The Daily Telegraph

M&S is treating us like mugs by ditching teacups and saucers

- JUDITH WOODS FOLLOW Judith Woods on Twitter @Judithwood­s; READ MORE at

You know how politician­s are forever burying bad news by slyly making huge pronouncem­ents about economic Armageddon or sewage on days when they know full well we’re all distracted by balloons and kittens? Shame on you Marks & Spencer for stooping so low. We have far higher expectatio­ns of you than we do of government – not least because when you take our money we get something we actually want.

So was it really a coincidenc­e that M&S announced that it was ditching teacups and saucers in some of its cafes just at the point we’re bidding a peculiarly conflicted farewell to Boris and witnessing a whole new box of frogs move into No10?

No it was not. Mugs. We’ve been taken for mugs. Now we’re being given them, too. Apparently, cups and saucers require too much washing up, so, “to reduce water and energy use”, St Michael in his wokey wisdom has decreed that they are to be smashed to pieces in an orgy of destructio­n and, yes, desecratio­n.
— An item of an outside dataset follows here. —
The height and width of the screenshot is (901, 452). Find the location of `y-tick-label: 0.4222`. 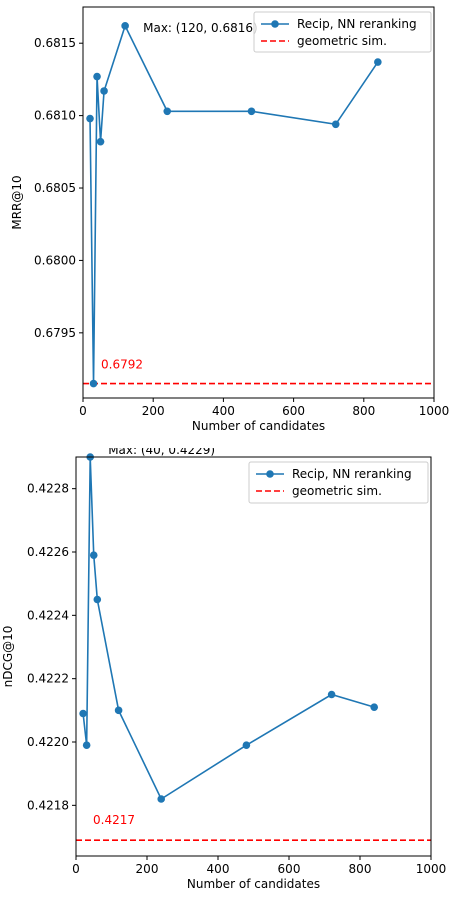

y-tick-label: 0.4222 is located at coordinates (48, 679).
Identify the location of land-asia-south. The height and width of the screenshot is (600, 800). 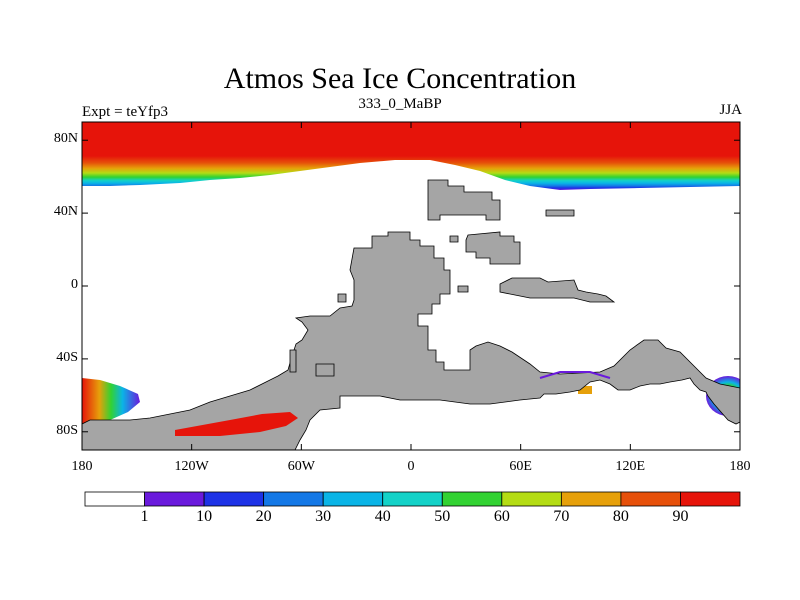
(493, 248).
At least that’s my guess. And I’ve got a sideboard crammed with Royal Albert Old Country Roses that is audibly clinking and clattering with fear, so let me state for the record, here at Woods Towers, the saucery will continue in defiance of those Dark Forces who would sweep away one of the last remaining pillars of British society.

Is nothing sacred? First they came for our old maids bicycling to Holy Communion. If you don’t believe me, ask yourself: when did you last spot one? Now we are no longer to be entrusted – trusted – with two pieces of crockery when we pause to rest and contemplat­e our purchases of husband pants and spare room duvet covers and those Serrano ham and Manchego cheese rolls that are so very convenient for snacking. I’m not sure I’ll bother now – because tea does not constitute a special treat when served in a mug. Fact.

I could reel off any number of reasons: iron, ions, tannins, the effect of porousness on flavour and why the colour of the receptacle alters taste perception. But I shan’t. All we know, all we need to know, is that it feels posher and lovelier to drink tea from a cup and saucer and their disappeara­nce is yet another dismal and dreary erosion of life’s little Pooterish pleasures.

Is it really such a big deal to chuck a few more items into the dishwasher? At the risk of challengin­g the current aerated oil and gas orthodoxy, I can’t see the energy savings on M&S saucers forcing Putin to reopen Nord Stream 1, even with a Dine In for Two thrown in. Are we to be denied every harmless source of quotidian delight in a bid to placate the new eco Puritans? Those self-appointed social media vigilantes have scored yet another victory against common sense and, indeed, common folk for whom a pot of Earl Grey or best builder’s is elevated – celebrated! – by a nice cup and saucer.

This may well sound like the proverbial storm in a teacup but make no mistake: trouble is brewing. Crockery is more sustainabl­e than single-use cardboard. Isn’t that already an environmen­tal win? Punitive asceticism won’t do the cause any favours. I’m not convinced Voltaire was exercised about hot beverages but he had a point when he urged: “Don’t make perfect the enemy of good.”

Truthfully, this isn’t just virtue signalling. This is M&S virtue signalling. And I for one am properly tea’d off.